Mentre l’ondata di vandalismi contro statue e monumenti negli Stati Uniti non accenna a placarsi e, anzi, diventa sempre più violenta e pervasiva, è lecito chiedersi cosa diventerà l’America dopo questo lungo momento di follia. L’unico che reagisce con veemenza è Donald Trump, che minaccia sanzioni severe e detenzione, seguito da pochi parlamentari repubblicani.
I democratici, e soprattutto il loro debole candidato presidenziale Joe Biden, abbozzano e vi sono segnali che vogliano cavalcare la tigre a fini elettorali.
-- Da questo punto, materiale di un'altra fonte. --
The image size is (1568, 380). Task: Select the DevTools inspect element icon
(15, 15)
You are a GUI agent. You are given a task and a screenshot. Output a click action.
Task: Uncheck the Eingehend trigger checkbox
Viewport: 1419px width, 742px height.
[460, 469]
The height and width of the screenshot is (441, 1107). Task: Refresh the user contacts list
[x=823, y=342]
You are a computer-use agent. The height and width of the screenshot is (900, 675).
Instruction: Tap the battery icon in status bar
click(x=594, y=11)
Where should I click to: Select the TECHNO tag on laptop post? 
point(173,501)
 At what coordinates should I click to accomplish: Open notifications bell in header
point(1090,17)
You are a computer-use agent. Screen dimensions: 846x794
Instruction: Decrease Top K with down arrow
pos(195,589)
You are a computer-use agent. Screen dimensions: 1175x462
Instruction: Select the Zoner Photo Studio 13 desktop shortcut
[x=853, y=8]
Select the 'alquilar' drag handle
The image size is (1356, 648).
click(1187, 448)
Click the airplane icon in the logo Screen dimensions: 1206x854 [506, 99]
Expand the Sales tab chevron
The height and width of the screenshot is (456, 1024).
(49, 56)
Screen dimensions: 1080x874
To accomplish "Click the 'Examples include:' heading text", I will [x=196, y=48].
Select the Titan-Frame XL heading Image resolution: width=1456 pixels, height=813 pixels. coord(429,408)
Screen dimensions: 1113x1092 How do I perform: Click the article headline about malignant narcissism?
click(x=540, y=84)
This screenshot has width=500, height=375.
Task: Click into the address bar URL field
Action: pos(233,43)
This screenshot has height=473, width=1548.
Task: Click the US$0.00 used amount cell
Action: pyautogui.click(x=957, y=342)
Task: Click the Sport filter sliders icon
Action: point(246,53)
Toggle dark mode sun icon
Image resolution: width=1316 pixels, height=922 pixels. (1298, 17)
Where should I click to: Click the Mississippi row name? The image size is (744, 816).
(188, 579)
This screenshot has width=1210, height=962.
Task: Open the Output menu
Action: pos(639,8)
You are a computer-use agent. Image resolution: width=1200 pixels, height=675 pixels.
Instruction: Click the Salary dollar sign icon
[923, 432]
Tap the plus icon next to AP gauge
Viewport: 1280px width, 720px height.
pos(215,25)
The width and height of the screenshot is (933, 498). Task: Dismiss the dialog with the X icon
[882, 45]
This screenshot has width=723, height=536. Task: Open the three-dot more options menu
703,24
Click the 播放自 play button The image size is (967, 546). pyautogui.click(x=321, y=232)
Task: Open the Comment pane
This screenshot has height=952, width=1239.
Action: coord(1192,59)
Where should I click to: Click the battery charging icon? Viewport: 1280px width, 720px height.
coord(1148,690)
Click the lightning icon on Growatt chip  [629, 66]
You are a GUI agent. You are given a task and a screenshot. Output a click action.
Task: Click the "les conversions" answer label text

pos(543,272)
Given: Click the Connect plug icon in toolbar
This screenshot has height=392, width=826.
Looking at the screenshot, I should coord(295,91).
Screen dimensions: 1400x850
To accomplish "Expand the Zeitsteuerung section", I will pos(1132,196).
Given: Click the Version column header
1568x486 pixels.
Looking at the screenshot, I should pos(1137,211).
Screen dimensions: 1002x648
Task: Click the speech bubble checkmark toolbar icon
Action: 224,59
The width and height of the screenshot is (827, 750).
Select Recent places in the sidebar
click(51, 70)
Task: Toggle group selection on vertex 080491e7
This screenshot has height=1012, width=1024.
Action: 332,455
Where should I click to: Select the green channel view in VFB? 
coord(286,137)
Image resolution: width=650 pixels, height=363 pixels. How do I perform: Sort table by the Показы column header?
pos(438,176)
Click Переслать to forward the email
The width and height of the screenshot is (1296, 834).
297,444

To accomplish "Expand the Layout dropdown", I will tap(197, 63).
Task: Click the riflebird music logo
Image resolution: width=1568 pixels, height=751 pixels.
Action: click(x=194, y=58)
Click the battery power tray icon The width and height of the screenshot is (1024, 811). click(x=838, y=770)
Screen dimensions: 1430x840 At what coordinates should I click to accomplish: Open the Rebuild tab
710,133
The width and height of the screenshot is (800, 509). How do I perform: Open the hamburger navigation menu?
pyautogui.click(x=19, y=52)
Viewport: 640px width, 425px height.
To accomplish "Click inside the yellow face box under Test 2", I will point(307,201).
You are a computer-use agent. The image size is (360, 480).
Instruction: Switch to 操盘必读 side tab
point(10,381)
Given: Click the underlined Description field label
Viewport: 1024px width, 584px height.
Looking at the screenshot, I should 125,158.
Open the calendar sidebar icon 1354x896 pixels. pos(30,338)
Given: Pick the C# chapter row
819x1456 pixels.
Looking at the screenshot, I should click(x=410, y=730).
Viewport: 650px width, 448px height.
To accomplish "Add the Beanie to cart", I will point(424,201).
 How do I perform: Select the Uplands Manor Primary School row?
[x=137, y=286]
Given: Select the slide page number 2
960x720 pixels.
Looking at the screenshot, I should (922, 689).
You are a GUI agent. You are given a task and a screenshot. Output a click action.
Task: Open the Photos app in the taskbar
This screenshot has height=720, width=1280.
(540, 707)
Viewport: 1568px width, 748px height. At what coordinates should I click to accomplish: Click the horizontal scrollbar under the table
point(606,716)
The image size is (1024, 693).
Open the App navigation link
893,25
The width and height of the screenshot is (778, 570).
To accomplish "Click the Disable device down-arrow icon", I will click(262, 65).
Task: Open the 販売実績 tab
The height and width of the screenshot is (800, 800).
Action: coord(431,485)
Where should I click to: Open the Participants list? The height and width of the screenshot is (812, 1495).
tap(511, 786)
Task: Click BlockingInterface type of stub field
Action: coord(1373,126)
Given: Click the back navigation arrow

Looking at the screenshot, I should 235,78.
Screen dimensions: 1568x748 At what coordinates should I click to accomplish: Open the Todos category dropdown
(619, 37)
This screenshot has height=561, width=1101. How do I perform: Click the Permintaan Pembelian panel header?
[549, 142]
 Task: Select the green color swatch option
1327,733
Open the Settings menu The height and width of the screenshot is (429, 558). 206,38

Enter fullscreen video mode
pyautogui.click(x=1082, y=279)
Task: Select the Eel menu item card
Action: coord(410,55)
Con quali risultati ancora non si sa, anche se è noto che il presidente sembra perdere punti nei sondaggi proprio a favore di Biden.
Una cosa è comunque certa: l’America sta cambiando pelle sotto i nostri occhi. Dopo decenni in cui il “soft power” Usa ha dominato il mondo grazie a cinema, tv e social network di vario tipo, ora una parte piuttosto consistente della popolazione è impegnata in un rifiuto pressoché totale della propria storia. Lo schiavismo del passato e un razzismo ancora diffuso, per quanto in misura minore di quanto si creda, ha condotto la maggioranza della comunità afroamericana su posizioni estreme, ben rappresentata dalla distruzione – peraltro non sempre riuscita – delle statue.
A farne le spese è stato in primo luogo Cristoforo Colombo. Prima non si distruggevano i monumenti a lui dedicati ma, com’è noto, già da tempo il “Columbus Day” è oggetto di pesanti contestazioni ed è diventato una ricorrenza festeggiata quasi soltanto dagli italo-americani. E a niente è valso che Trump lo abbia difeso, giacché le sue statue continuano ad essere abbattute, decapitate e imbrattate.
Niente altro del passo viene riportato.